Cette baisse générale est à mettre en parallèle avec la contraction de la dépense publique en matière sportive à l’échelle nationale : dans une publication datée de 2017, l’Observatoire de l’économie du sport donnait à voir une baisse de la dépense de l’État en faveur du sport, s’élevant à 1,5 % par an en moyenne entre 2011 et 2016 et une baisse globale de 10,6 % entre 2014 (année plafond) et 2016 (année plancher).

Les communes ne sont contraintes par aucune obligation légale quant à leur politique sportive.

En matière d’offre d’équipements sportifs, Toulouse arrive cette fois en tête, avec 158 équipements pour 100 000 habitants, suivie par Strasbourg (145) et par Nantes (137,7). En moyenne, ce ratio s’établit à 109,9 équipements sportifs pour 100 000 habitants parmi les onze villes étudiées. Lille, Montpellier et Rennes présentent une offre conforme ou supérieure à cette moyenne, tandis que Bordeaux, Marseille, Nice, Paris et Lyon présentent une offre inférieure à cette moyenne, Lyon étant à la dernière place de ce palmarès.

Quelle place pour la culture, le sport et le tourisme dans la campagne électorale ?

Les trois thématiques étudiées font déjà l’objet de propositions de la part de candidats à la mairie de l’une des onze plus grandes villes de France.Ainsi, par exemple, Thomas Cazenave (LREM) entend "porter une nouvelle ambition culturelle" pour Bordeaux, en mobilisant habitants et artistes dans la programmation événementielle. Le Bordelais Pierre Hurmic (EELV) indique vouloir "développer une offre culturelle et sportive diversifiée sur l’ensemble du territoire". La Rennaise Carole Gandon (LREM) souhaite offrir une "licence de sport gratuite pour chaque enfant" lorsque Johanna Rolland, maire sortante de Nantes, promet des "parcours et pratiques sportives en accès libre". Le Lyonnais Etienne Blanc (LR) prévoit d’encourager l’activité physique par l’organisation de rencontres sportives entre Lyonnais. Cédric Villani souhaite "étendre les horaires d’ouverture des bibliothèques" gérées par la ville de Paris. Dans la capitale, le tourisme et la question des nuisances qu’il peut induire pour les habitants imprègnent déjà les déclarations des principaux candidats, qui se positionnent sur la régulation et l’interdiction des cars de tourisme et, bien sûr, sur les plateformes de location d’appartement, un sujet qui fait écho à la question du logement et à celle de ses prix.

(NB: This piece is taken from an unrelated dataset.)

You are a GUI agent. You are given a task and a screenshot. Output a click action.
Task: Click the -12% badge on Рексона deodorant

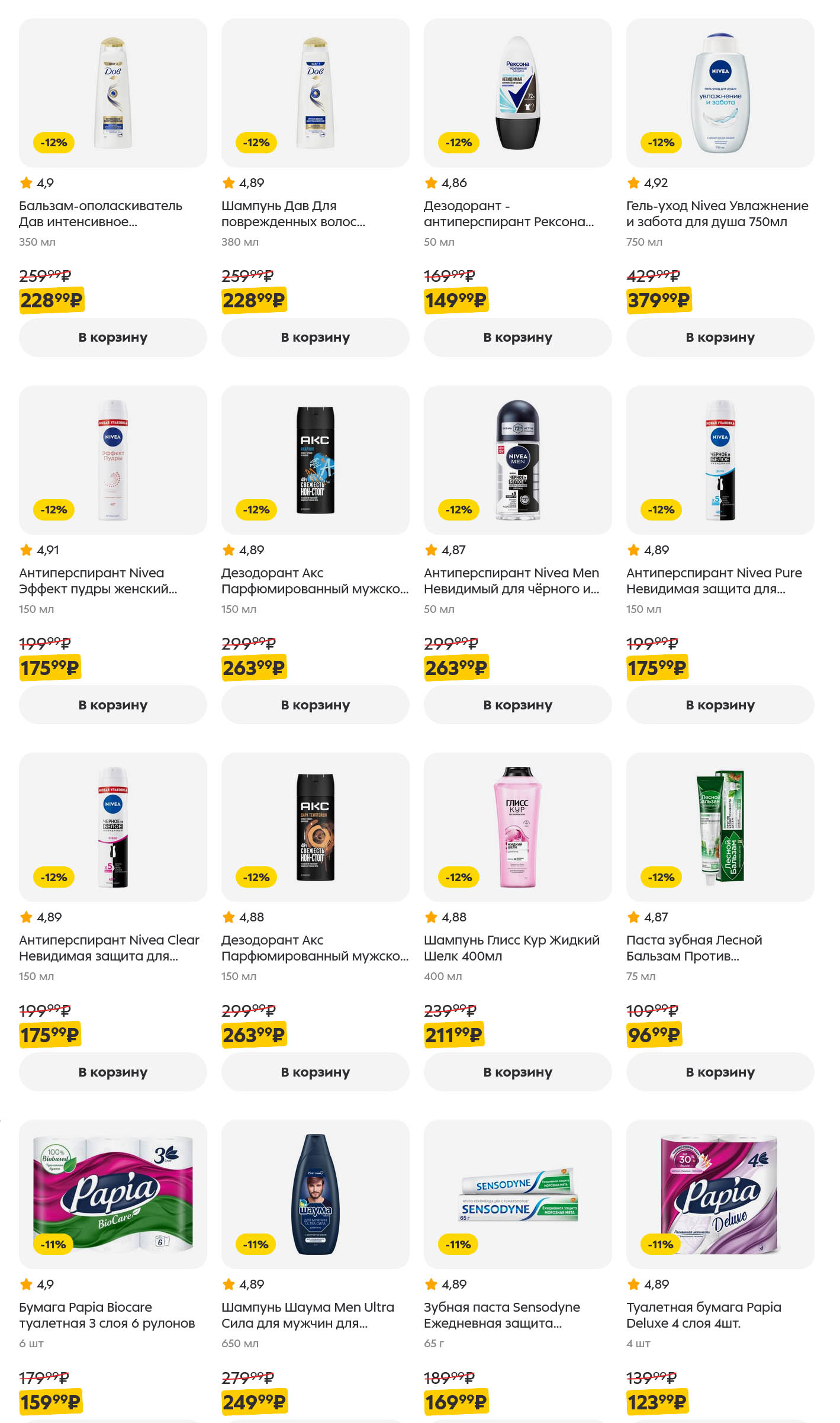pyautogui.click(x=459, y=143)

L’Institut Montaigne offrira, d’ici la fin du mois de février, un panorama complet des programmes des principales listes candidates.

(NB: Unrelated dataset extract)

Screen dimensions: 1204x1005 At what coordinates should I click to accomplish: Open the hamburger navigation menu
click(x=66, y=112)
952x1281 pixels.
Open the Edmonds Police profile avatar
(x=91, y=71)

D’autres candidats s’appuient sur des projets culturels phares servant l’attractivité de leur ville, comme Jean-Luc Moudenc, maire sortant (LR) de Toulouse, qui défend la poursuite du projet de transformation du site de l’ancien hôpital de La Grave en une Cité des arts plastiques, Violette Spillebout (LREM), avec son projet de Metropolitan Lille Museum, ou encore Julie Laernoes (liste écologiste Nantes ensemble) qui souhaite "offrir une nouvelle vie" au stade de La Beaujoire.

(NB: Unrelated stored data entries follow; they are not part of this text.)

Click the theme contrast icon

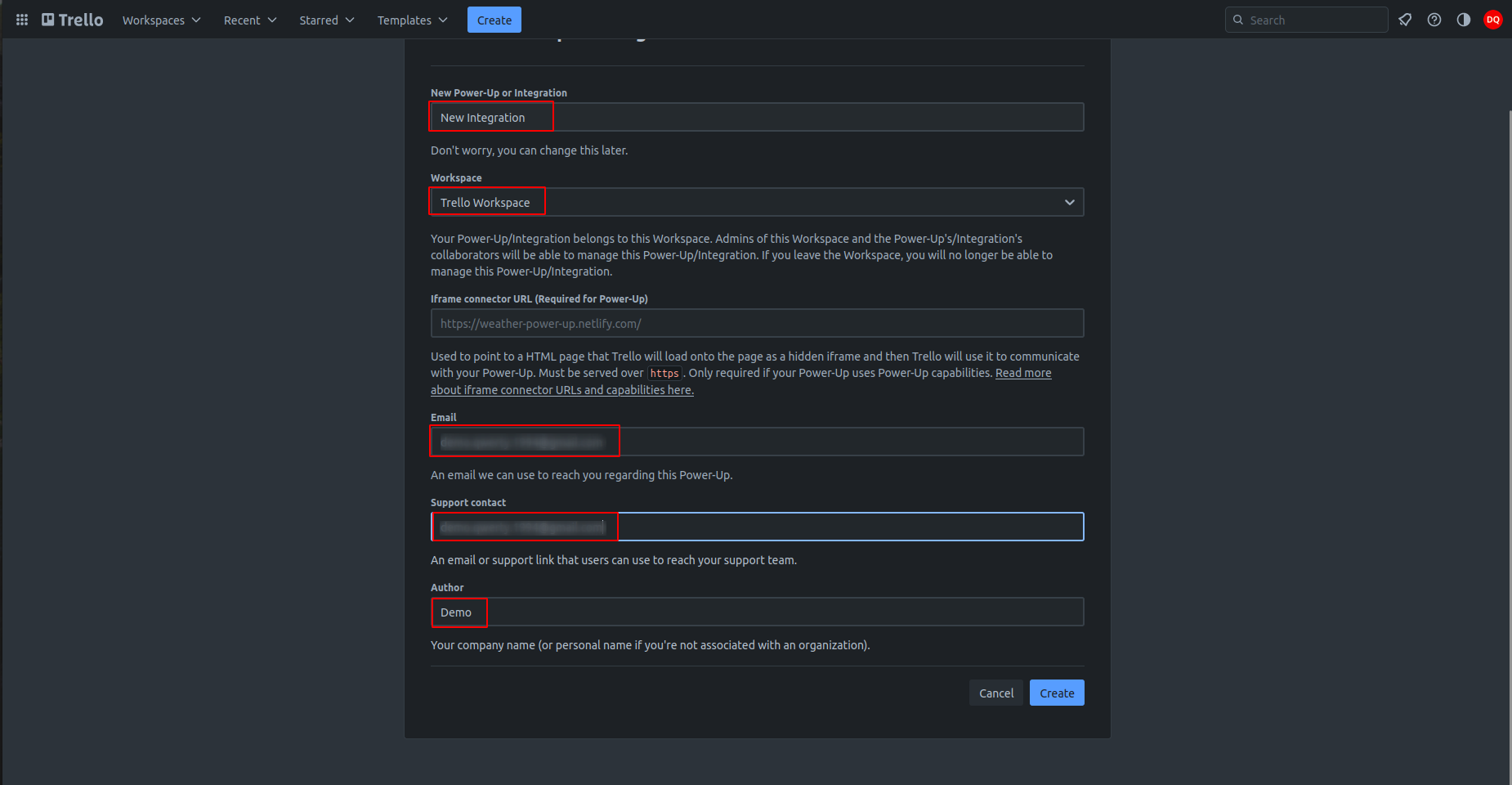[x=1464, y=20]
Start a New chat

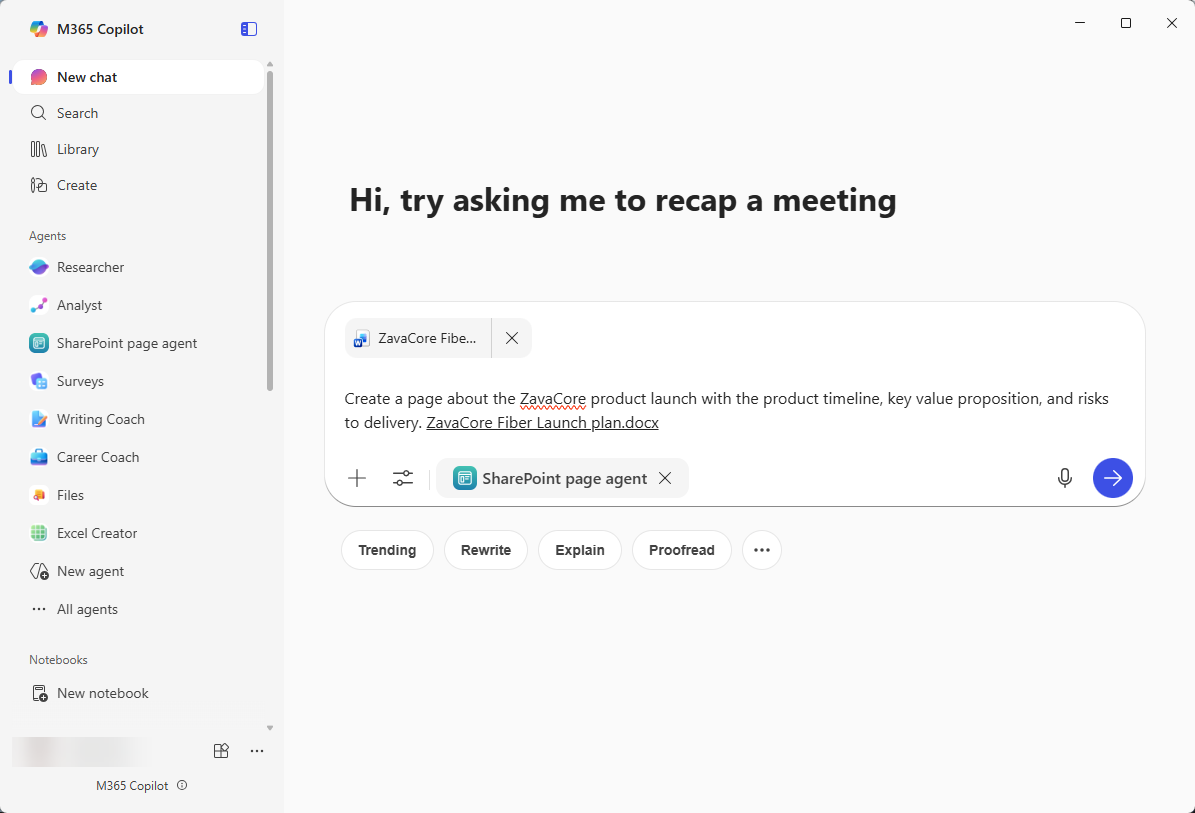click(x=87, y=76)
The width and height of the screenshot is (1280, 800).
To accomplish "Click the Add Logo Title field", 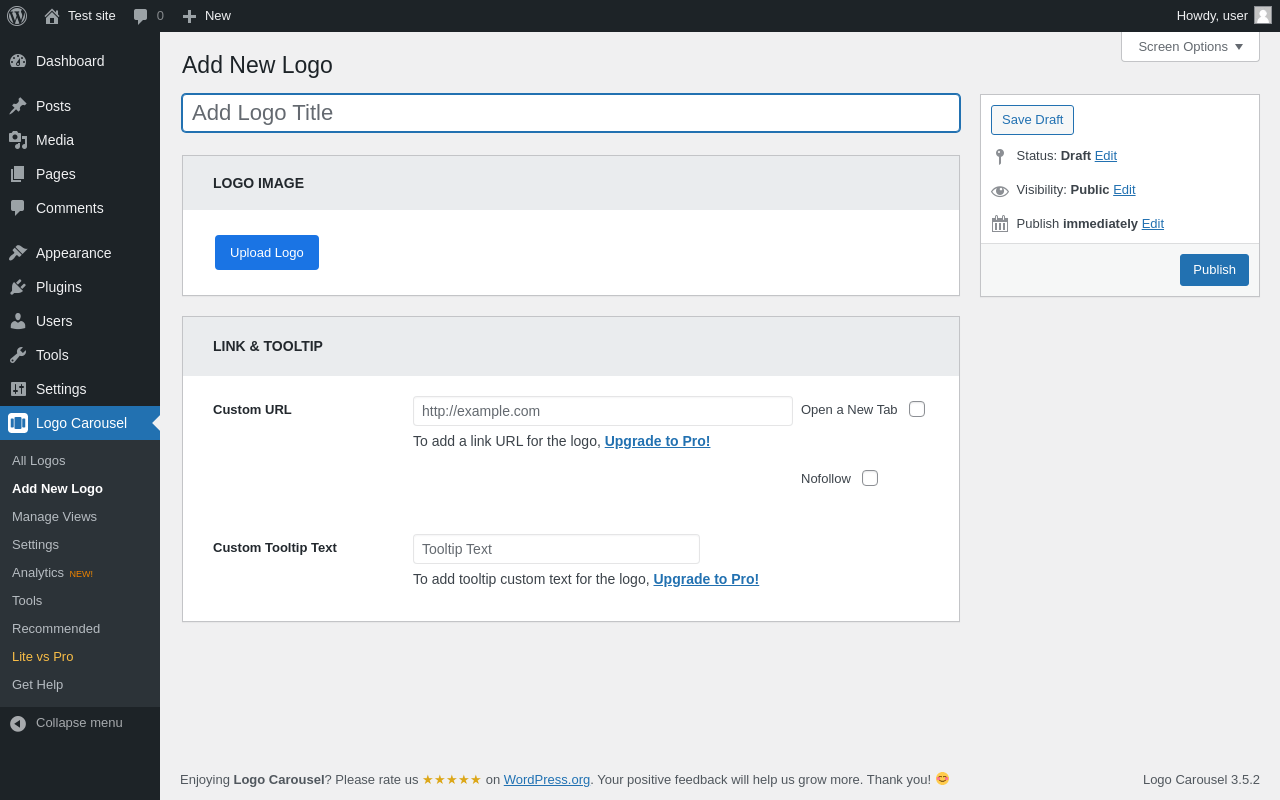I will tap(571, 113).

Les programmes des candidats aux municipales sont encore en construction, et ce ne sont ici que leurs premiers échos, avec une liste non exhaustive des candidats et des villes. L’Institut Montaigne offrira, d’ici la fin du mois de février, un panorama complet des programmes des principales listes candidates, pour chacune des onze plus grandes villes de France, ainsi qu’un chiffrage de certaines propositions au regard de ces sept thématiques.